What is being counted

We classify closed untyped λ-terms by natural size in the de Bruijn convention:

$$|,\text{index } k,| = k+1,\qquad |\lambda M| = 1 + |M|,\qquad |M,N| = 1 + |M| + |N|.$$

Under this convention the count of closed terms of each size matches OEIS A275057 (Lescanne 2016) exactly, validated term-for-term — this is what tells us the enumerator is correct. The sequence (sizes $n = 1, 2, 3, \dots$) is:

0, 1, 1, 3, 6, 17, 41, 116, 313, 895, 2550, 7450, 21881, 65168, 195370, 591007, ...

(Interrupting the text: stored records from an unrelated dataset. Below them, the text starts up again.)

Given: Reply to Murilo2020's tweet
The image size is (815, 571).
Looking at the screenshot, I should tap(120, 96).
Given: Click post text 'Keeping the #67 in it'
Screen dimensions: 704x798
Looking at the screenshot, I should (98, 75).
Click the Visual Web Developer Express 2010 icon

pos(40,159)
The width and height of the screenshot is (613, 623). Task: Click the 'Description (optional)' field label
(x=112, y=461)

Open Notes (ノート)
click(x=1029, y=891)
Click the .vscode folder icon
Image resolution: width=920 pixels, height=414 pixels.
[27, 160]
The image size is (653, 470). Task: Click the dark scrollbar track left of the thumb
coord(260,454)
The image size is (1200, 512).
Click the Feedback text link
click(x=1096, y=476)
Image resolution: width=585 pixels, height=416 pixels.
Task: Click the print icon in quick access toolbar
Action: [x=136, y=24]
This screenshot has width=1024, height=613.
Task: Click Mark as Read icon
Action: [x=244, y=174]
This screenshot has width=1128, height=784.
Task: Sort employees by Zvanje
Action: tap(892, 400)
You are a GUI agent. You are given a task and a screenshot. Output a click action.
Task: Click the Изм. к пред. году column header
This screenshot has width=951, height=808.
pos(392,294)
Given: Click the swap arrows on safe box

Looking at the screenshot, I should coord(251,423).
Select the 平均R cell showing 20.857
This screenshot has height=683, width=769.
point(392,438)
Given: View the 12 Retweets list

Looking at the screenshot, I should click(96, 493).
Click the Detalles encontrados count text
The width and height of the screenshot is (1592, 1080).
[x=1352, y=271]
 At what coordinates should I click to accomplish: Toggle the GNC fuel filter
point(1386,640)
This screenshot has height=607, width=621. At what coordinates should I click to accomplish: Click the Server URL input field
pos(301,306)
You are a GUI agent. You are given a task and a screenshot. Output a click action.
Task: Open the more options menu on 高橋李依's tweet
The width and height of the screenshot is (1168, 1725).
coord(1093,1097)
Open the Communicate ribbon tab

The size convention is not cosmetic — it controls the asymptotic answer. See The Research for why (the BGZL-2017 vs David-et-al-2013 contrast).

The four classes

Every term is sorted into exactly one of four buckets:

Class Meaning Definition
SN strongly normalizing every reduction path terminates
SEP separator weakly normalizing but not strongly: $\mathrm{WN} \wedge \neg\mathrm{SN}$ — the "WN∖SN gap" the BGK conjecture is about
NWN no normal form not weakly normalizing (no normal form is reachable at all)
UND undecided the engine could not decide within its bounded caps (node_cap=3000, size_cap=200)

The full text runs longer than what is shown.